O presidente em exercício do Superior Tribunal de Justiça (STJ), ministro Antônio de Pádua Ribeiro, negou liminar em habeas-corpus a Luciano Martiniano da Silva, o Pezão. Acusado de ser o chefe do tráfico na favela da Grota, no complexo do Alemão (zona norte do Rio), Silva pretendia, por meio da ação, responder em liberdade ao processo no qual é acusado de tráfico de drogas.
O argumento principal do habeas-corpus ajuizado em favor de Silva foi o de que a decisão que decretou sua prisão preventiva careceria de fundamentação, portanto confrontaria o artigo 93, inciso IX, da Constituição. Esse dispositivo obriga o Poder Judiciário a fundamentar as decisões dele emanadas.
Ao decidir, o ministro Pádua Ribeiro sustentou que a instrução do habeas-corpus foi deficiente, impedindo-o até mesmo de identificar com clareza a autoridade pública contra a qual foi ajuizada a ação. No final da decisão, o ministro afirmou que, de qualquer modo, o pedido de liminar feito em favor de Silva não poderia ser por ele apreciado porque se confunde com o próprio mérito da ação, cujo exame só pode ser feito por um colegiado e não por um magistrado, singularmente.
Após negar a liminar, o ministro determinou o envio dos autos (conjunto de peças que compõem o processo) ao Ministério Público Federal. O mérito do habeas-corpus será apreciado por uma das duas turmas do STJ que julgam matéria penal.

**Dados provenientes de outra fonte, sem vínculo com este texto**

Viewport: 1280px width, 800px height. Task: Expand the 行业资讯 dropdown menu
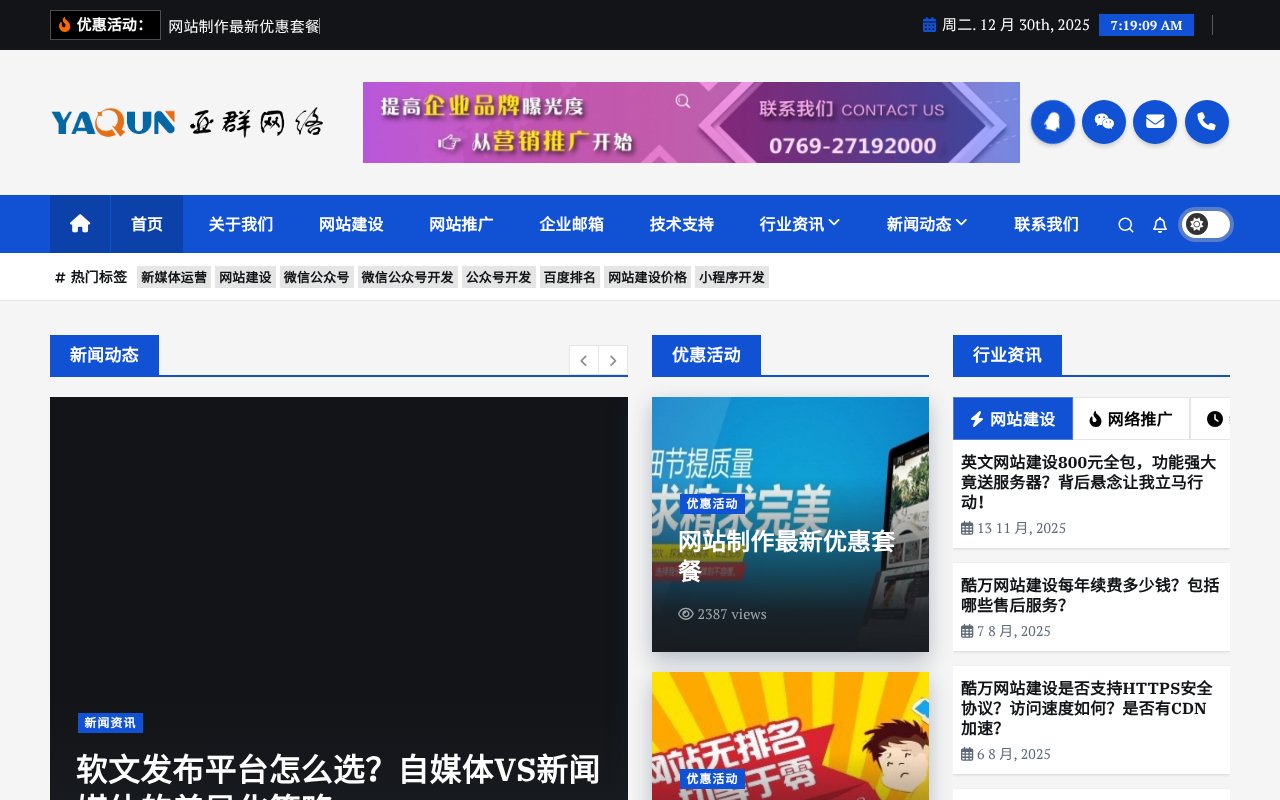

Preso em março deste ano por policiais do Serviço de Repressão a Entorpecentes da Baixada Fluminense (SRE-Baixada), Silva é considerado o braço direito de Antônio Ferreira, o Tota. Ele é um dos cinco traficantes mais procurados pela polícia e controla o tráfico nos complexos do Alemão e do Caramujo, em Niterói (RJ).